TASK INSTRUCTIONS: Starting at the first entry below, repeat all the data word for word and drop the pictures.

■ ■ ■ ■ ■

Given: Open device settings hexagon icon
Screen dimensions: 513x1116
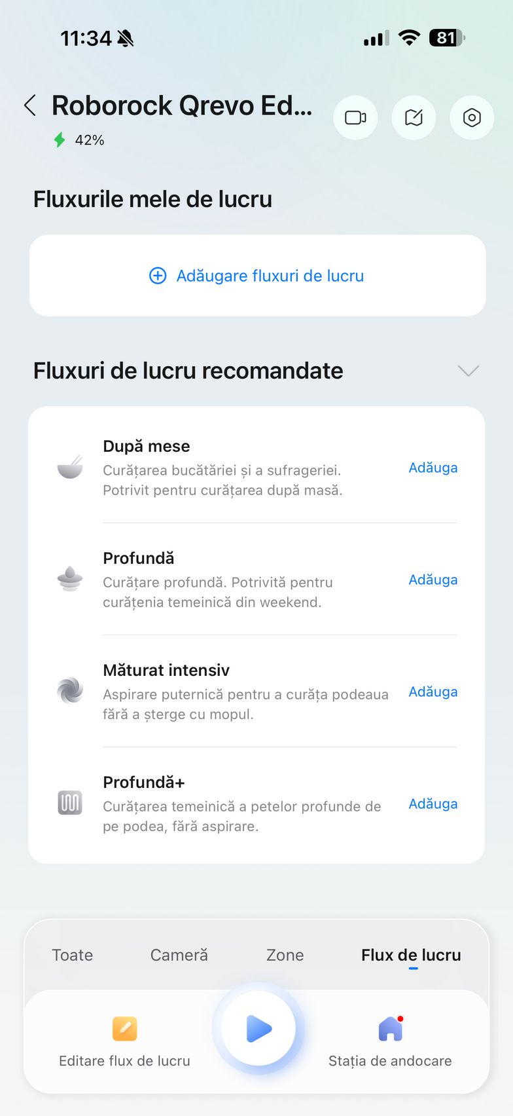Looking at the screenshot, I should click(472, 118).
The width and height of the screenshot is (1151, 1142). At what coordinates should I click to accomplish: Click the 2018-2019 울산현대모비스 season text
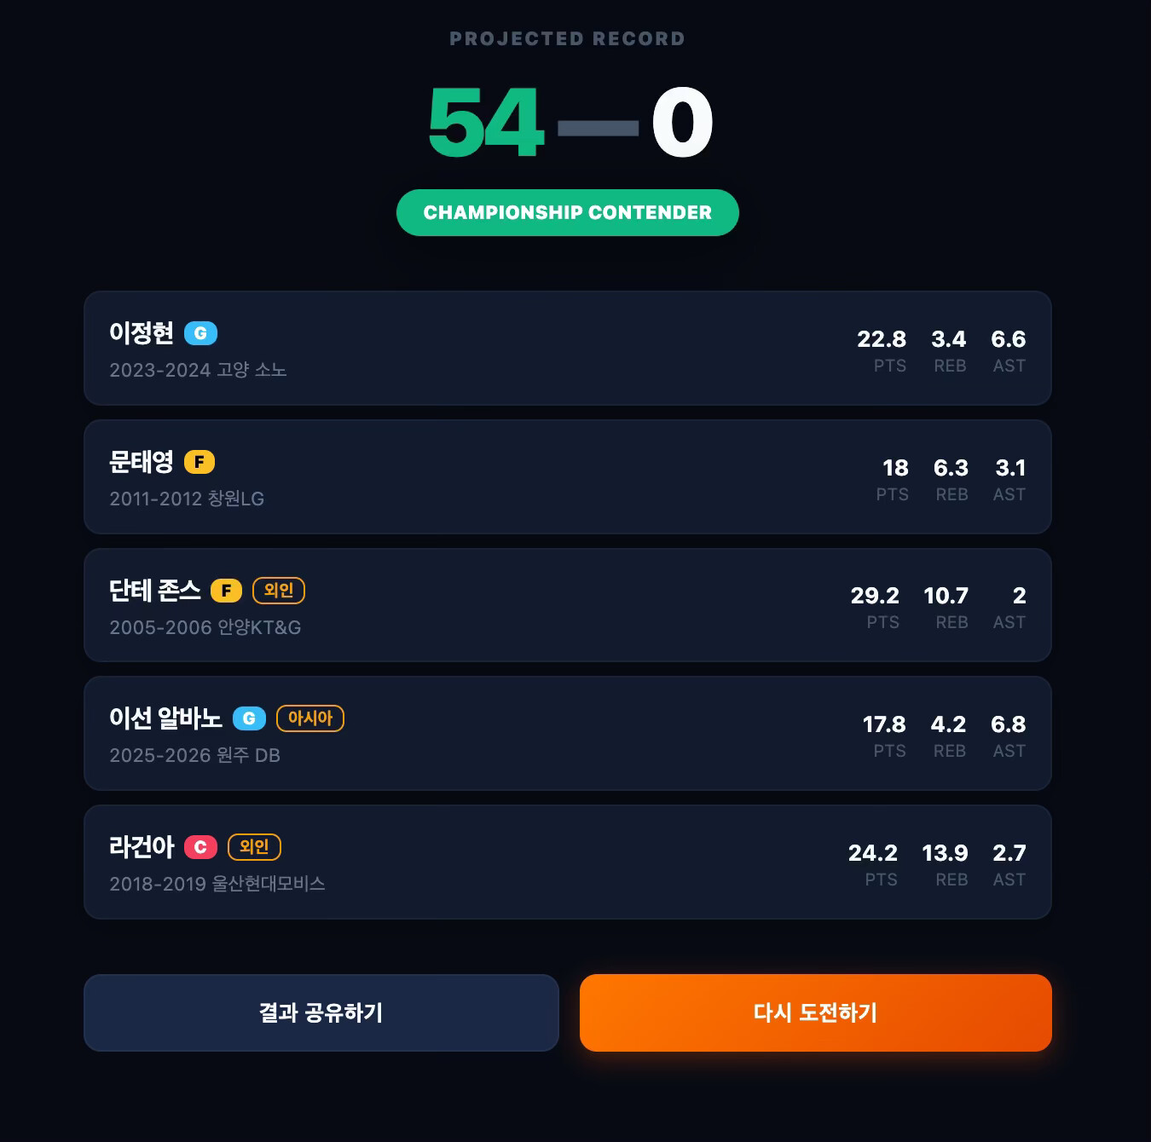pyautogui.click(x=217, y=884)
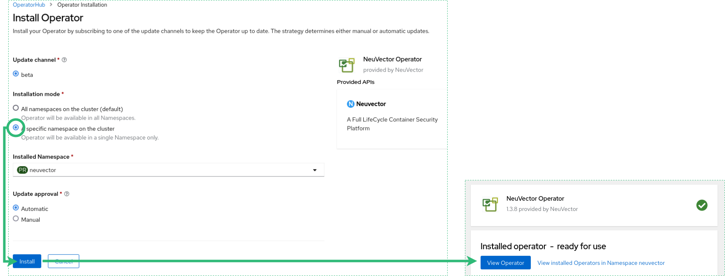Click the PR badge in the namespace field
Image resolution: width=725 pixels, height=276 pixels.
click(x=22, y=170)
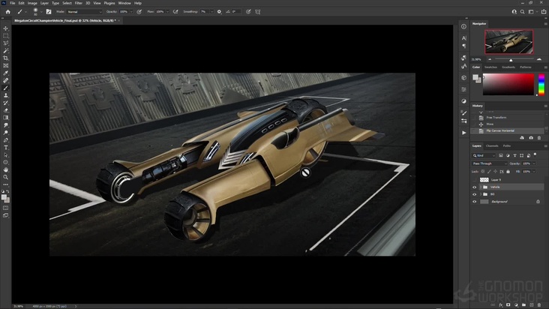549x309 pixels.
Task: Select the Eyedropper tool
Action: pyautogui.click(x=6, y=73)
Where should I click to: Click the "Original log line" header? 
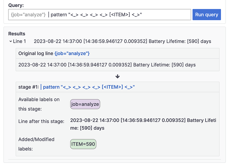point(36,53)
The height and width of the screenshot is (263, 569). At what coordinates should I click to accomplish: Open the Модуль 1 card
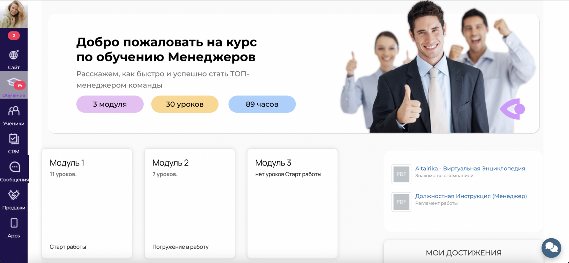87,203
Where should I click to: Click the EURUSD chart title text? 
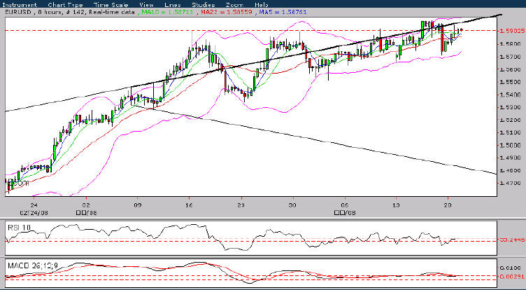pyautogui.click(x=17, y=12)
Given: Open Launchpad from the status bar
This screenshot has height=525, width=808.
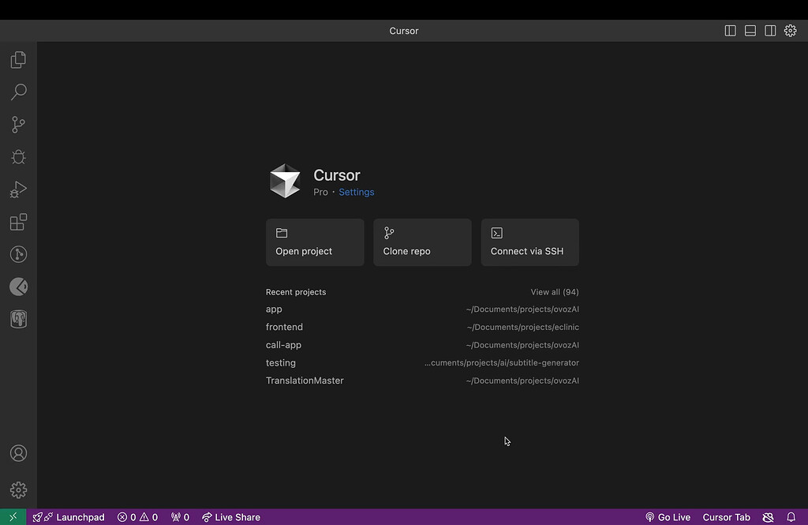Looking at the screenshot, I should [x=69, y=517].
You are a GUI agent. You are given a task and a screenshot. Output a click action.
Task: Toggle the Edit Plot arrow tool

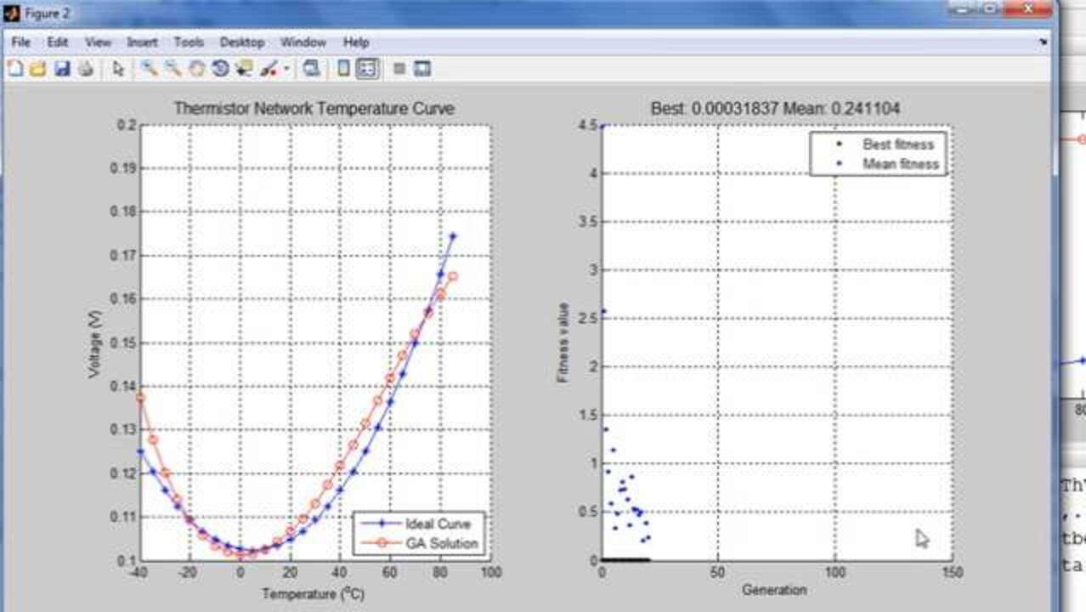pos(118,70)
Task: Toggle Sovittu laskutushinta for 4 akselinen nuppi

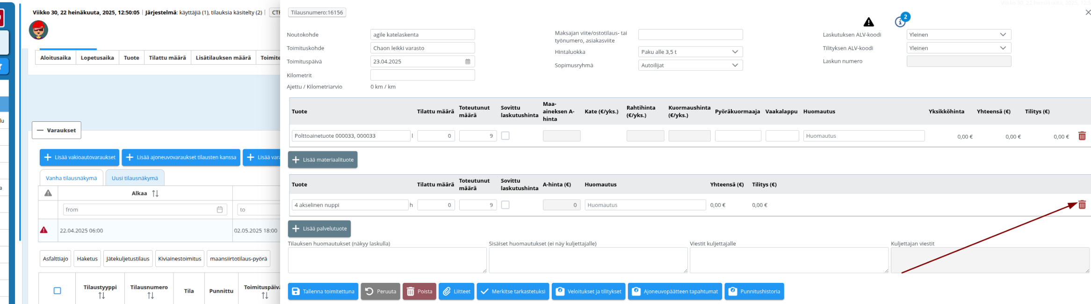Action: click(x=505, y=205)
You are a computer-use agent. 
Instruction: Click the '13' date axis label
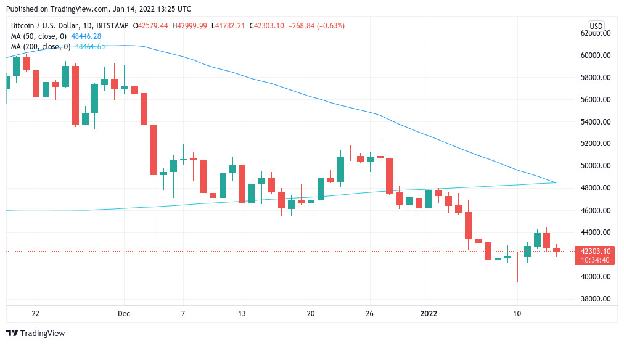(x=242, y=314)
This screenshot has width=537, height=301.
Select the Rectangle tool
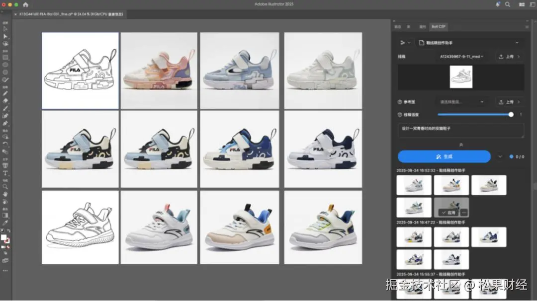click(5, 58)
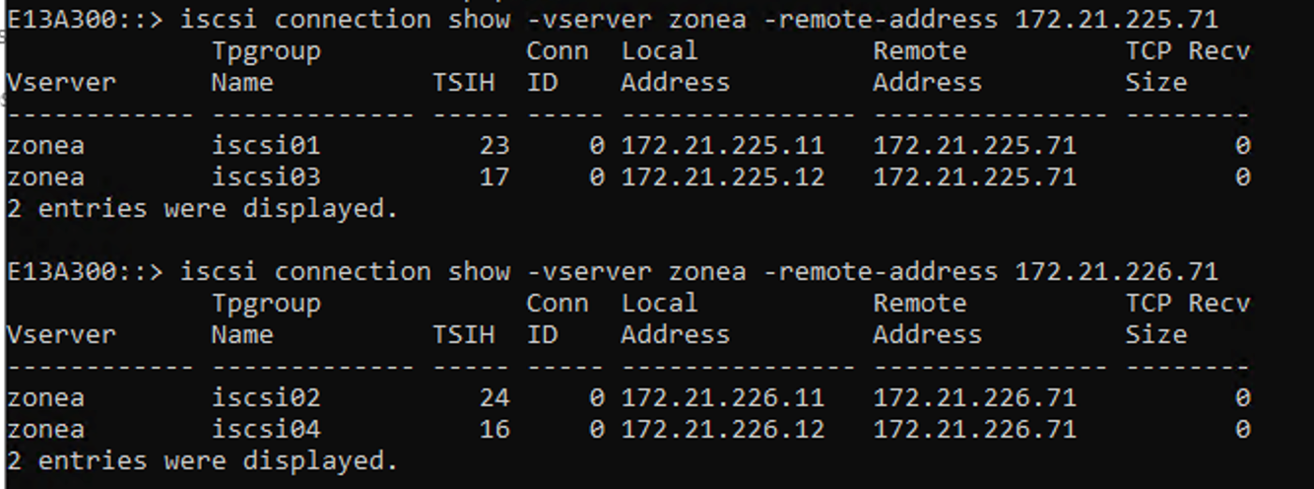
Task: Click remote address in the iscsi01 row
Action: (x=974, y=146)
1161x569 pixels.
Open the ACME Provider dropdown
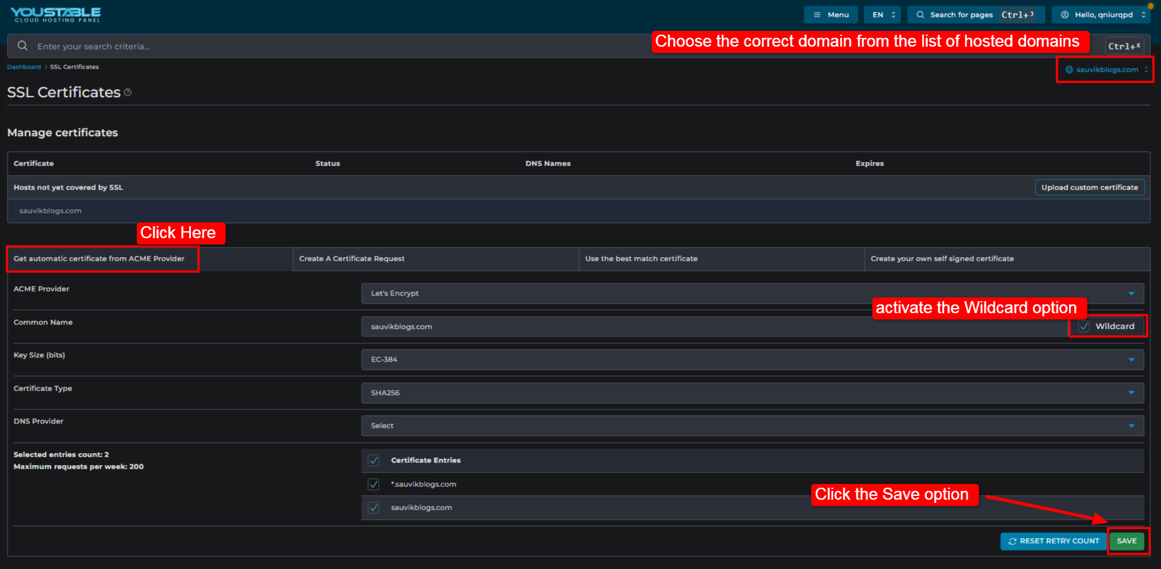[x=753, y=294]
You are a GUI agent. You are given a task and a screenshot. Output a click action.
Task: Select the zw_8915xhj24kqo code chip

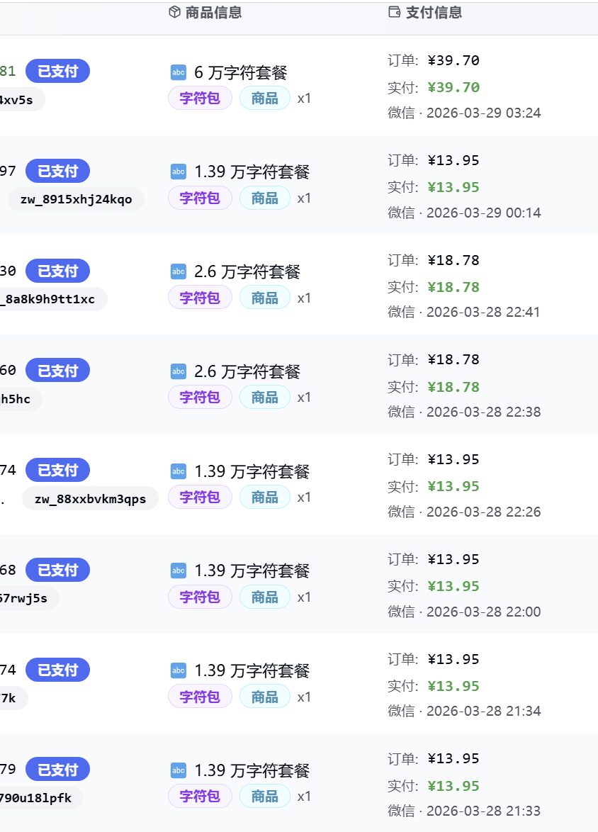[x=76, y=199]
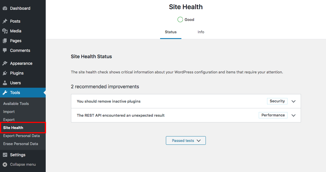Click the Posts pushpin icon
The height and width of the screenshot is (172, 326).
point(5,21)
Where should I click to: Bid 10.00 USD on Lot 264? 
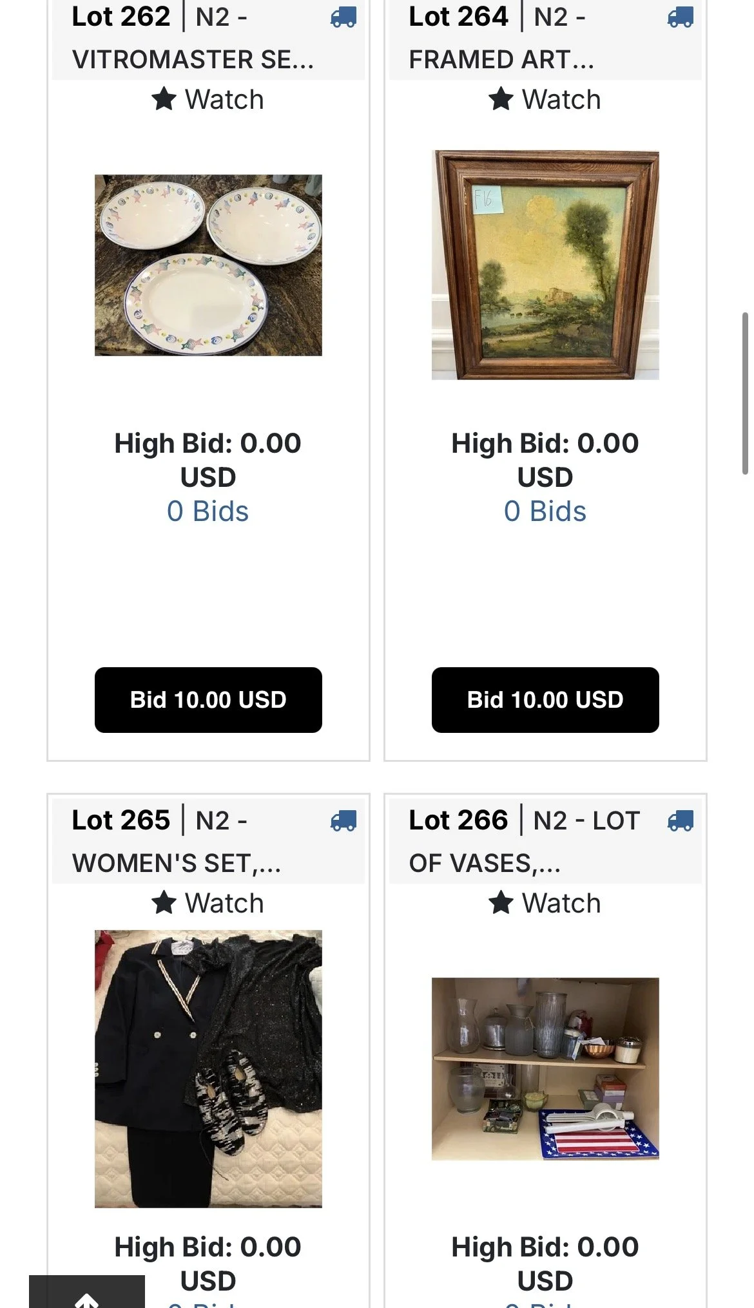(545, 700)
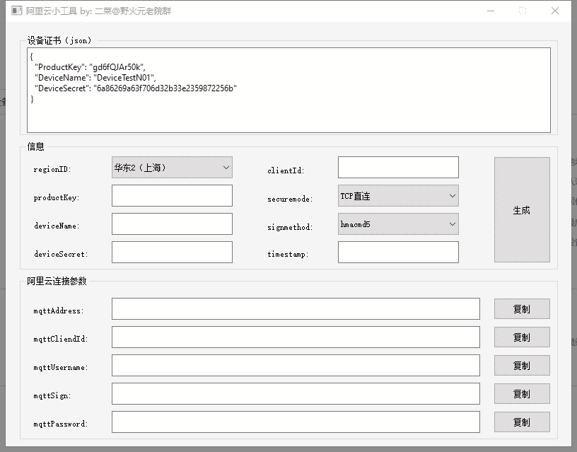
Task: Copy the mqttAddress value
Action: (x=521, y=309)
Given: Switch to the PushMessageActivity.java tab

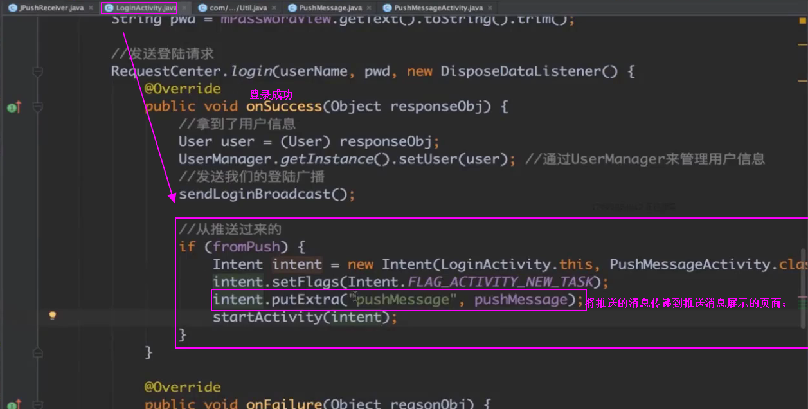Looking at the screenshot, I should 438,8.
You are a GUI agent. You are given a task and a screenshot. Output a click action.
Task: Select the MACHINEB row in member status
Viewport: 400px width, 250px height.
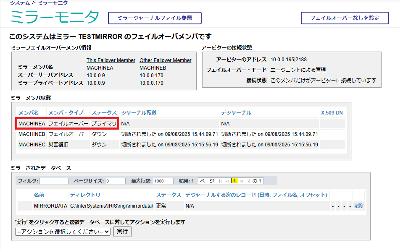(x=32, y=134)
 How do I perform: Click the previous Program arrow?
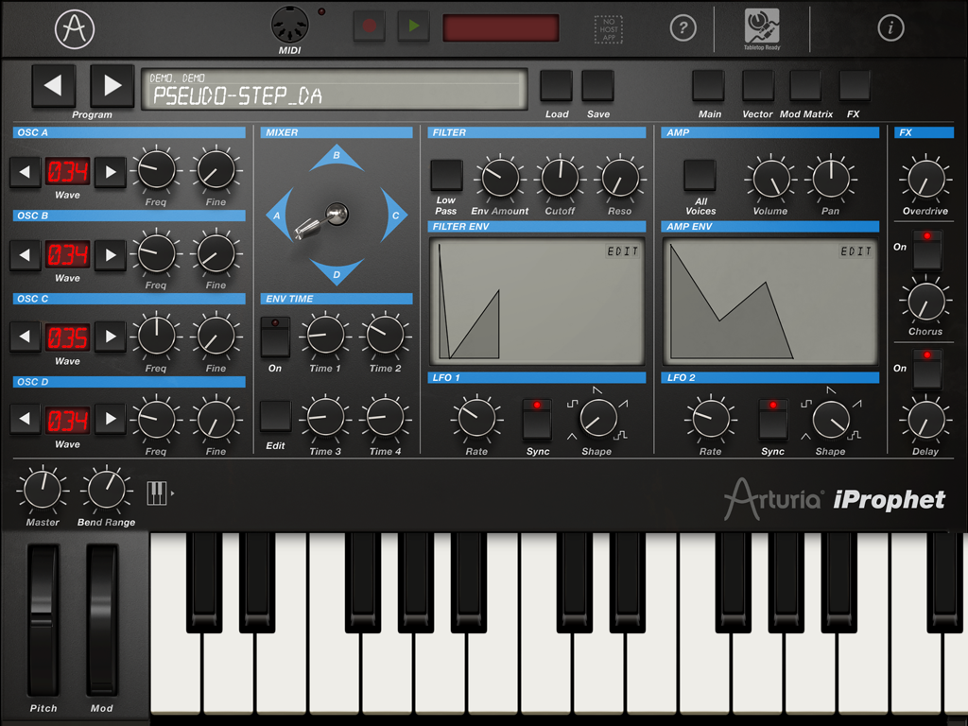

■ ■ ■ ■ ■

SOLUTION FOR THIS PROBLEM:
Given: Open device settings hexagon icon
Screen dimensions: 513x1116
Looking at the screenshot, I should click(472, 118).
The width and height of the screenshot is (1151, 1142). At what coordinates should I click to accomplish: Click the 2018-2019 울산현대모비스 season text
pyautogui.click(x=217, y=884)
Click the PR badge in the namespace field
Image resolution: width=725 pixels, height=276 pixels.
click(x=22, y=170)
549x309 pixels.
Task: Select the Eyedropper tool
Action: pyautogui.click(x=6, y=73)
Where should I click to: Click the "Original log line" header? 
point(36,53)
The height and width of the screenshot is (263, 569). At what coordinates should I click to accomplish: Open the Модуль 1 card
87,203
Where should I click to: Click the EURUSD chart title text? 
pyautogui.click(x=17, y=12)
Given: Open Launchpad from the status bar
This screenshot has height=525, width=808.
Looking at the screenshot, I should [x=69, y=517].
You are a GUI agent. You are given a task and a screenshot. Output a click action.
Task: Toggle the Edit Plot arrow tool

pos(118,70)
Task: Toggle Sovittu laskutushinta for 4 akselinen nuppi

Action: click(x=505, y=205)
You are a computer-use agent. 
Instruction: Click the '13' date axis label
(x=242, y=314)
This screenshot has width=537, height=301.
Select the Rectangle tool
click(5, 58)
Task: Click remote address in the iscsi01 row
Action: (x=974, y=146)
1161x569 pixels.
Open the ACME Provider dropdown
[x=753, y=294]
You are a GUI agent. You are given a task and a screenshot. Output a click action.
Task: Select the zw_8915xhj24kqo code chip

[x=76, y=199]
Click the Posts pushpin icon
The height and width of the screenshot is (172, 326).
point(5,21)
Where should I click to: Bid 10.00 USD on Lot 264? 
(545, 700)
Task: Copy the mqttAddress value
Action: (x=521, y=309)
Given: Switch to the PushMessageActivity.java tab

Looking at the screenshot, I should 438,8.
You are a GUI agent. You are given a task and a screenshot. Output a click action.
Task: Select the MACHINEB row in member status
Viewport: 400px width, 250px height.
(x=32, y=134)
 How do I perform: Click the previous Program arrow?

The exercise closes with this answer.